[[ LISTED ENTRIES open ]]
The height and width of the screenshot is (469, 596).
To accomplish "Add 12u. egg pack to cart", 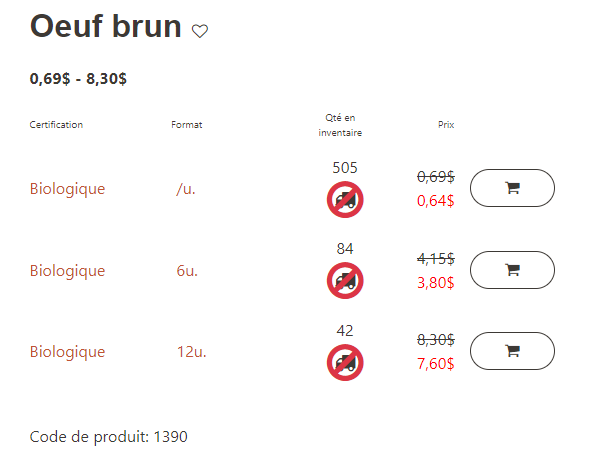I will coord(512,351).
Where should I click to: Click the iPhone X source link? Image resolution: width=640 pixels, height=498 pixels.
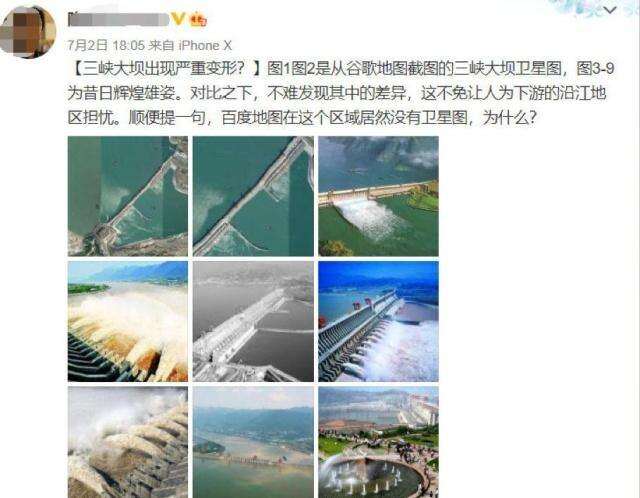coord(205,45)
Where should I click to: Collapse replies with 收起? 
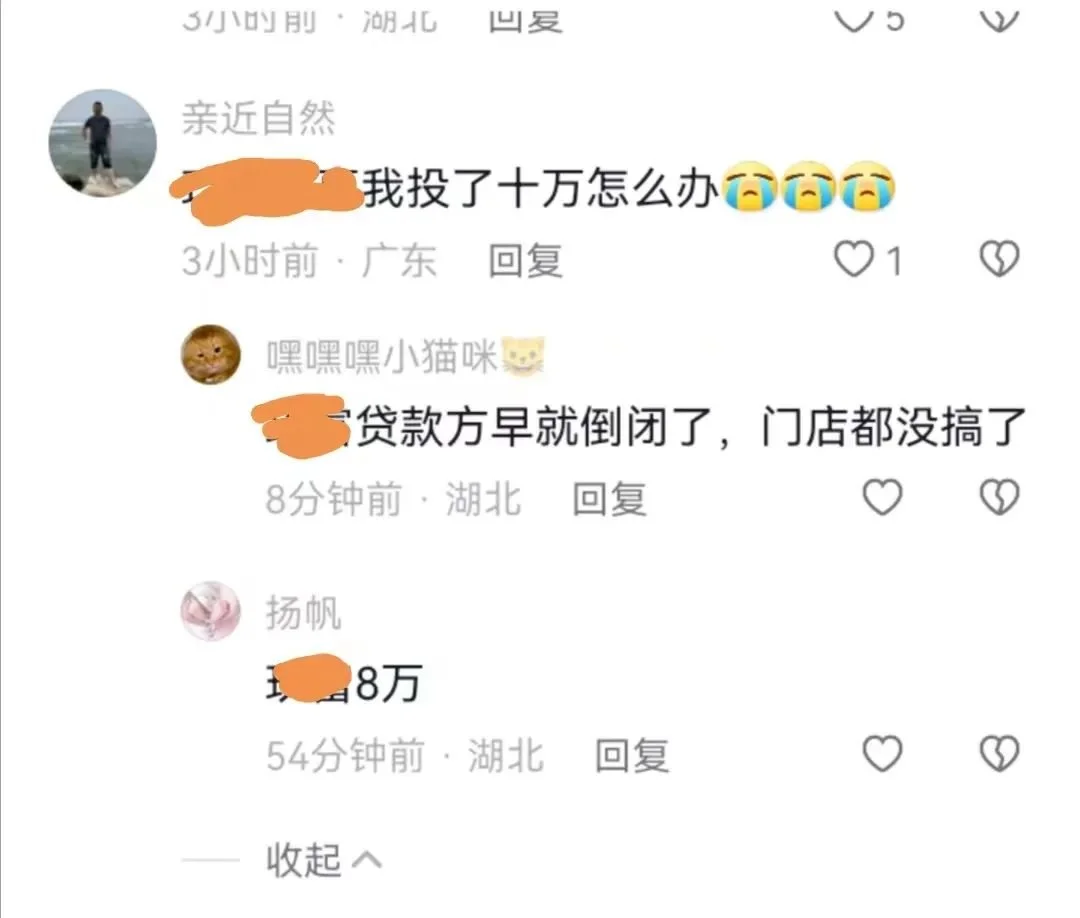pos(304,860)
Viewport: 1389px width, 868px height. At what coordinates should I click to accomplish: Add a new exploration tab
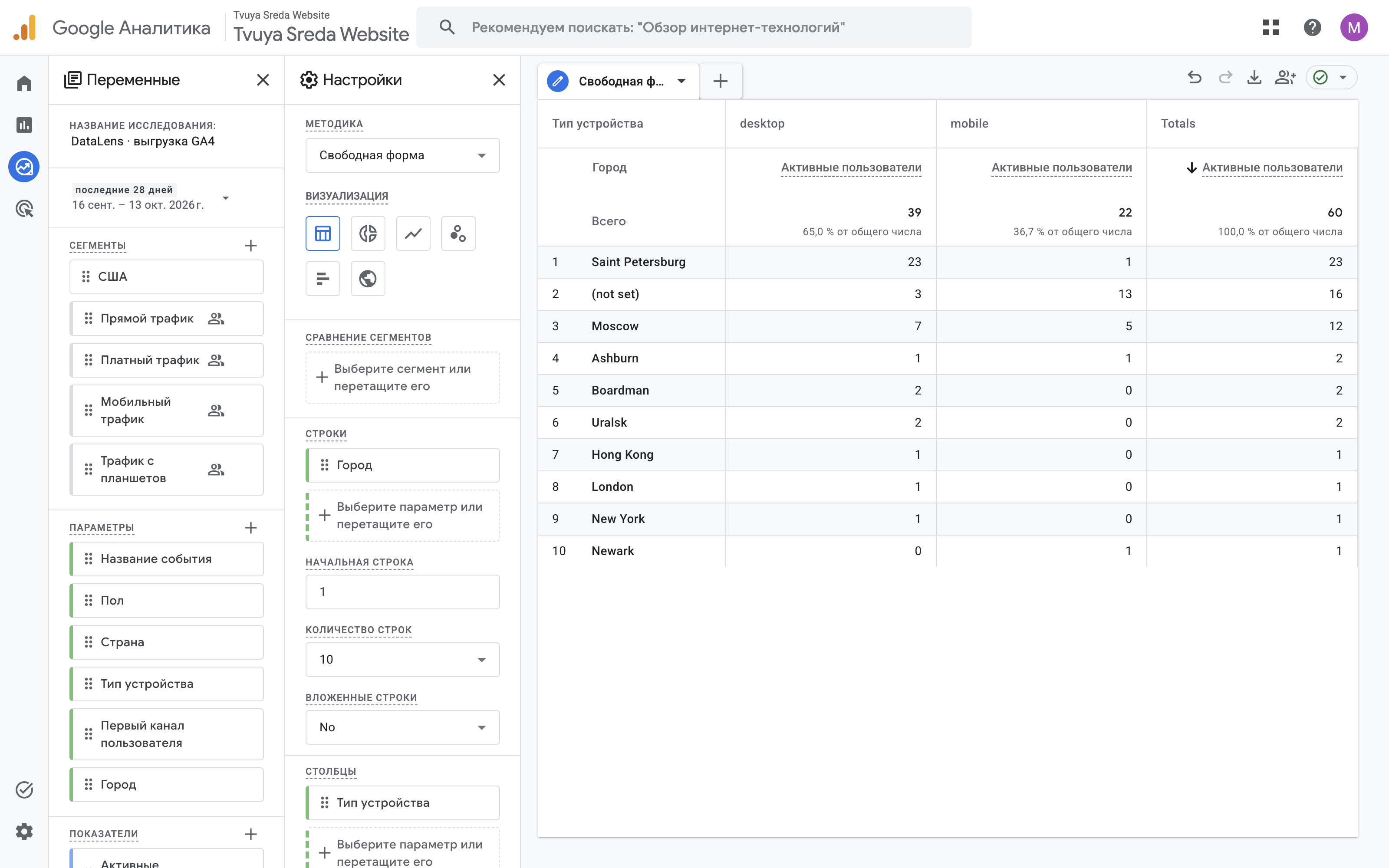721,81
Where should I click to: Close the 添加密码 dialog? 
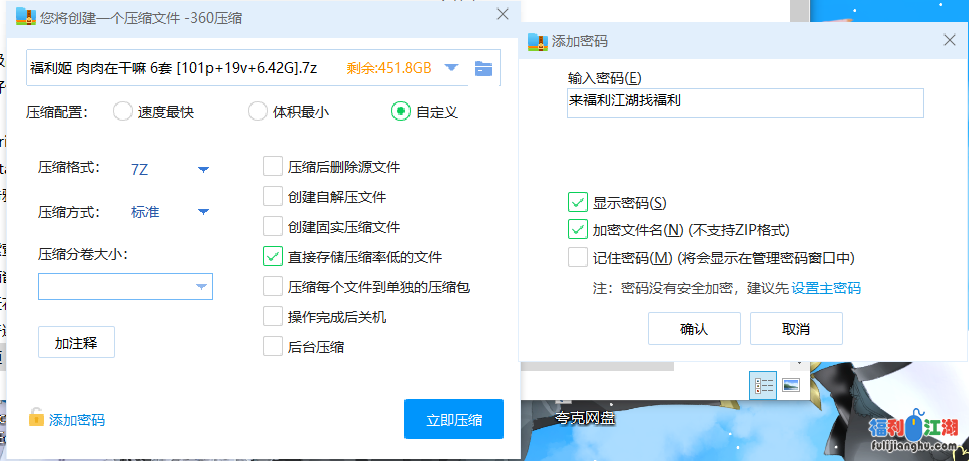(949, 41)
[[ LISTED ENTRIES closed ]]
Leave out the pictures, and write out exactly the lines from the line containing "Where should I click to: Click" through the end of the records above.

**ANSWER**
Where should I click to: Click the iPhone X source link? Image resolution: width=640 pixels, height=498 pixels.
coord(205,45)
Where should I click to: Collapse replies with 收起? 
pos(304,860)
Viewport: 1389px width, 868px height. At what coordinates should I click to accomplish: Add a new exploration tab
721,81
Where should I click to: Close the 添加密码 dialog? 
(949, 41)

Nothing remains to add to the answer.